As you should be aware L2 cache and L3 cache are different in properties. Level 3 cache itself is slower and has a greater latency wait period than that of Level 2 cache. Due to this fact it is cheaper to manufacture and produce.

Level 3 Cache is often used in Xeon's as it is closer to access in regards to memory.
Processor Store Directive: Level 1 > Level 2 > Level 3 > System RAM > Disk Drive.
Level 3 is next to the system memory within this structure, and therefore can more effectively be accessed if RAM is also brought into the equation.

Second difference is in relation to the socket type (thermal/electric specification).

Core 2 Duo E6600: FC-LGA
Xeon 3060: FC-LGA6

Slightly different

Also be aware that due to this slightly improved socket the bandwidth of the Intel Xeon 3060 is higher than that of the Core 2 Duo E6600.

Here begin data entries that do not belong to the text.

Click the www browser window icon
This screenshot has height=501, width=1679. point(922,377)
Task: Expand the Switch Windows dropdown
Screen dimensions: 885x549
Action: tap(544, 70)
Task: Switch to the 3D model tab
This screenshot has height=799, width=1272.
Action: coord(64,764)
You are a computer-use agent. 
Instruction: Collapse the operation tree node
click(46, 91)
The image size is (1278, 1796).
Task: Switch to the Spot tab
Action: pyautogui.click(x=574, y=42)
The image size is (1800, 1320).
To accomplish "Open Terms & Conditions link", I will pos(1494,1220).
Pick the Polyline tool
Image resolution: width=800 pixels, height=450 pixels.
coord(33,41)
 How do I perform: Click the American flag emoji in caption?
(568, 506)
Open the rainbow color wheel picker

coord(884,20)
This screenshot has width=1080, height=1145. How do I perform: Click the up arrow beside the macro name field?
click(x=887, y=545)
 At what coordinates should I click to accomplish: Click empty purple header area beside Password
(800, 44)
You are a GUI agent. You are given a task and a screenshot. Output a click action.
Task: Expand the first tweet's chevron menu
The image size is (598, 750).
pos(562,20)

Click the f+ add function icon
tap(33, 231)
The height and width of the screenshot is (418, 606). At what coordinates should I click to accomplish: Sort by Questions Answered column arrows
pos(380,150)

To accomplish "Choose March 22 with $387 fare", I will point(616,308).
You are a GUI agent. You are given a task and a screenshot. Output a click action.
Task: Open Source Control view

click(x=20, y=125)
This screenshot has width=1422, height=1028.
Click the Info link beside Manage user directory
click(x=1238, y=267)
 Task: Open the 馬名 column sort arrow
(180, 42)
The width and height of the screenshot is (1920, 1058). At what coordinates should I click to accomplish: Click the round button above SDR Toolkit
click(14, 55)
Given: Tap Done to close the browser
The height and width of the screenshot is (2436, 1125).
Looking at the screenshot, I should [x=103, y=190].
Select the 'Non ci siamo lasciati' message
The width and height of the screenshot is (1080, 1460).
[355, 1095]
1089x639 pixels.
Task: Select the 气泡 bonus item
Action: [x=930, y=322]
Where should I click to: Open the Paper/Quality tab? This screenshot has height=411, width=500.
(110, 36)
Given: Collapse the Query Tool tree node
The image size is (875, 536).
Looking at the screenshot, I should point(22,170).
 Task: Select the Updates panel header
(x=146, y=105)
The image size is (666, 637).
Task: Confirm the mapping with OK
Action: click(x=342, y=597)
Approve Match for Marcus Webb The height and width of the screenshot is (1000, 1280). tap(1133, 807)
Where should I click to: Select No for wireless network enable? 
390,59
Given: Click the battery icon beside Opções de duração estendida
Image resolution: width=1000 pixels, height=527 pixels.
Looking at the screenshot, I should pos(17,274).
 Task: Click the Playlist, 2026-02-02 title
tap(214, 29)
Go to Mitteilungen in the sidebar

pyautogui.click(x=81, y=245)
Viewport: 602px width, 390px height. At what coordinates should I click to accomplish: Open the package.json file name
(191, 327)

I will get the technical information out of my manuals when I get home. The reference manuals on the Intel site are not in-depth enough compared to my developer manuals at home.
I just want to say first that I am not trying to doubt you here and your knowlege might be great and all but one thing I have noticed with lots of products is theory, design and marketing don't always hold up to real world. It's great that you have the knowledge and can explain something here but I would like to see if you or anyone else out here has some real world exampled to compare the two cpu's at.

all I ever hear if xeon can't overclock but number cruch great e6600 overclocks great but isn't the number cruncher though it is still better at games.

then I also hear things like week 28 are good for e6600 cause they have better silicon but then again xeons have the best silicon yet still can't overclock well.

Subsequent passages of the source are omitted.